= Austin Poetry Slam =

Slam poetry in Texas

The Austin Poetry Slam (APS) is one of the longest running poetry slam series in Texas. Founded in 1994 by Wammo of the Asylum Street Spankers and helmed for 15 years by former Poetry Slam, Inc. president, Mike Henry, Austin Slam is renowned for memorable and often raucous performances by many of the best poets in the slam poetry world. Austin Slam is best known nationally for hosting the National Poetry Slam (NPS) in 1998, 2006, & 2007, and for Austin teams' national finals stage performances in 1996, 2003, & 2008.

Since its inception, many nationally known poets have been regulars and team members at APS, these include Ernie Cline (writer of Fanboys), Ragan Fox (host of Fox in the City), Big Poppa E, Karyna McGlynn, Susan B.A. Somers-Willett, Danny Strack, Andy Buck, Genevieve Van Cleve, Da'shade Moonbeam, Christopher Michael, Shannon Leigh, Tony Jackson, Christopher Lee, Krissi Reeves, Emily Shafer, Phil West, Sonya Feher, Faylita Hicks, Love Robinson, Peter Nevland, Danny Solis, David Hendler, Zell Miller III, Hilary Thomas, Matthew John Conely, Ruff Draft, The Minister Sin, Erin Livingston, Jacob "Ohio Jake" Rakovan, Jeff & Tonie Knight, and far too many others to list. In addition, touring poets regularly stop by. Notable featured poets have included Jess Howard, Buddy Wakefield, Derrick C. Brown, Taylor Mali, Mighty Mike McGee, Cristin O'Keefe Aptowicz, Andrea Gibson, and many others.

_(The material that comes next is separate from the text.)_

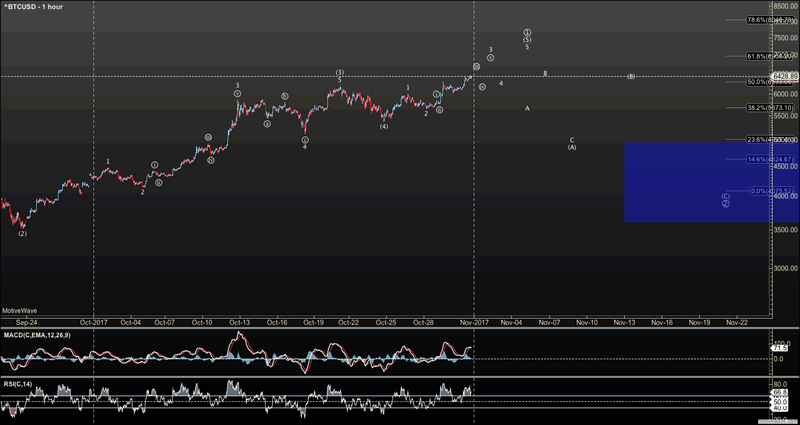
Task: Select the projected (A) wave label
Action: (x=572, y=148)
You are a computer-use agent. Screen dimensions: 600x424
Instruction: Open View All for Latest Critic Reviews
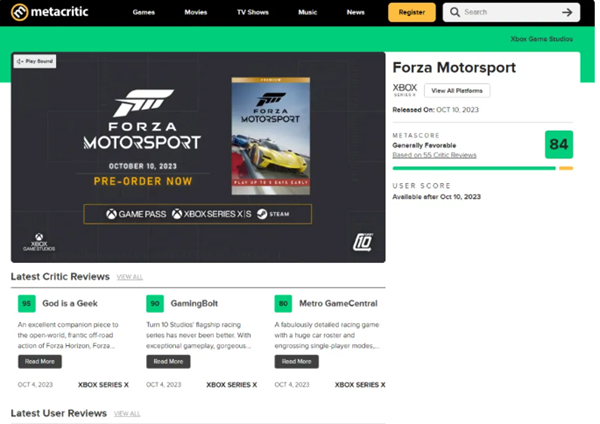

The Austin Slam has made its home in a variety of venues throughout Austin over the years, including the Electric Lounge, Mojo's Daily Grind, Gaby n Mo's, The Mercury, Ego's Bar, the Scoot Inn, the ND, Progress Coffee and most recently in 2011, The United States Art Authority. In addition to the weekly show, APS has hosted other readings around Austin, including for the Blanton Art Museum and for SXSW. The slam has also released several compilations of local work throughout the years, including Tina's Fine Ass Lingere, a 2007 team CD, and a 2008 DVD recording of the slam-off at the Long Center.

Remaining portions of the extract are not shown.